## Vorgegebener Text:
● ● ● ●
Donnerstag, 11. Juli 2013

Die Tücken eines Gerichtstages


Heute habe ich zwei Gerichtstermine für Kollegen, die sich bereits im Urlaub befinden. Mach ich ja gerne, nach etlichen Tagen, die nur an meinem Schreibtisch stattgefunden haben, freue ich mich auf ein wenig Abwechslung.
Da das Ganze erst relativ spät losgehen soll, verlege ich die Terminsvorbereitung auf den Morgen. Bei kleineren Fällen ist das üblicherweise völlig ausreichend. Also nehme ich mir den ersten Fall vor:
Es geht um Beitragsvorenthaltung in drei Fällen. Insgesamt wurde die horrende Summe von 310,- € nicht an die Sozialversicherung abgeführt. Wieso in aller Welt klagt der Kollege so etwas an, wenn wir üblicherweise unter 5.000,- € Schadenssumme gar nicht erst anfangen zu arbeiten? Ich blättere weiter. Nun gut, es könnte an den 24 Vorstrafen liegen, die der Kandidat bereits gewonnen hat. Ich blättere weiter, bis ich erneut stutzig werde. Wieso habe ich eigentlich die Original-Akte? Müsste die nicht beim Gericht sein? Weiteres Blättern und ein Schreiben vom Gericht: der Kandidat ist nicht auffindbar, wir möchten bitte eine Fahndung nach ihm einleiten. Bereits vor zwei Wochen eingetroffen das Schreiben. Und warum ist das nun wieder dem Kollegen nicht vorgelegt worden?
● ● ● ●
## Gesammelte Daten:
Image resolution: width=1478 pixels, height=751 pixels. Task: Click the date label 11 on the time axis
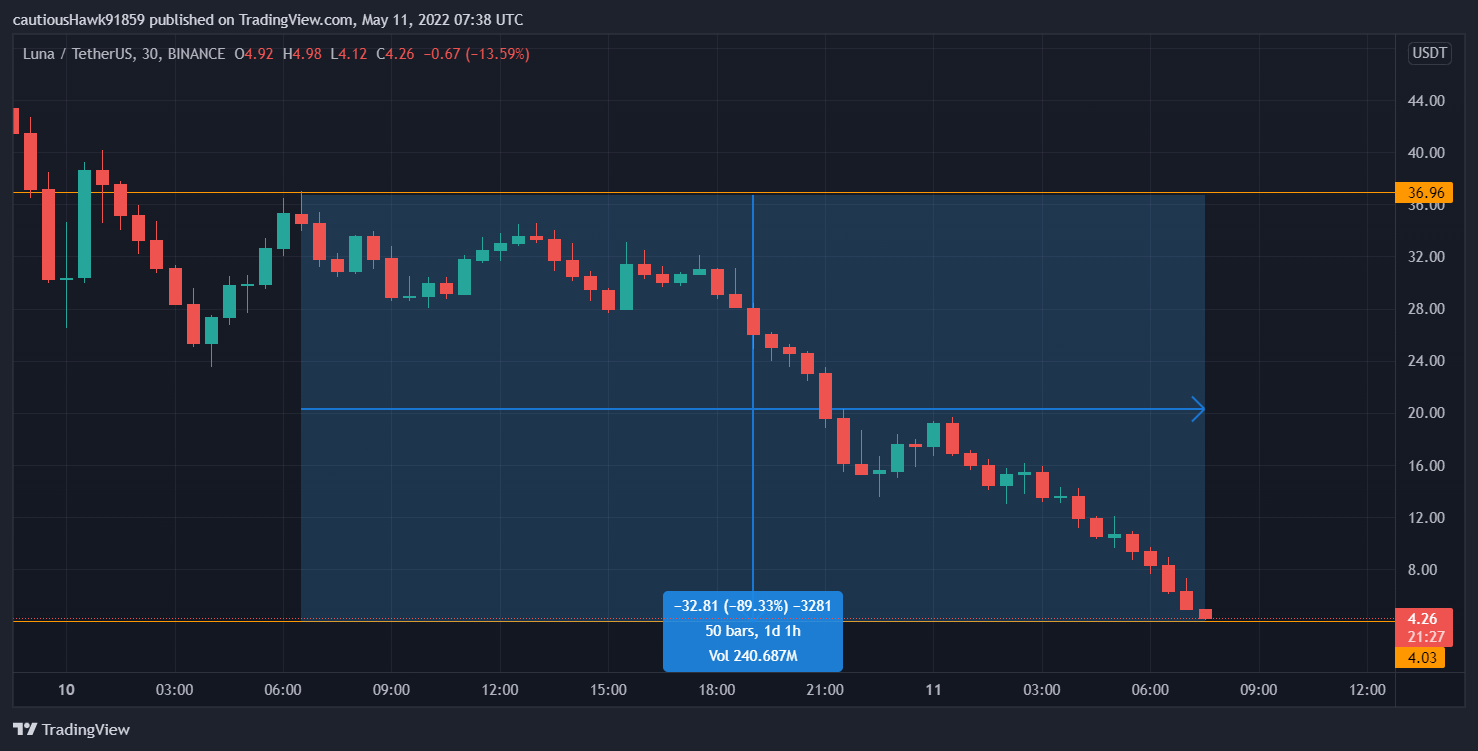click(933, 690)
● ● ● ●
## Aufgabenstellung:
Beantworte anhand des Textes über den Gerichtstag diese Fragen:
(a) Wie viele Gerichtstermine hat die schreibende Person heute?
(b) Welche Summe wurde insgesamt nicht an die Sozialversicherung abgeführt?
(c) Wie viele Vorstrafen hat der Angeklagte bereits?
Das Material wird hier nicht gebraucht.

## Lösung:
(a) Zwei Gerichtstermine.
(b) 310,- €.
(c) 24 Vorstrafen.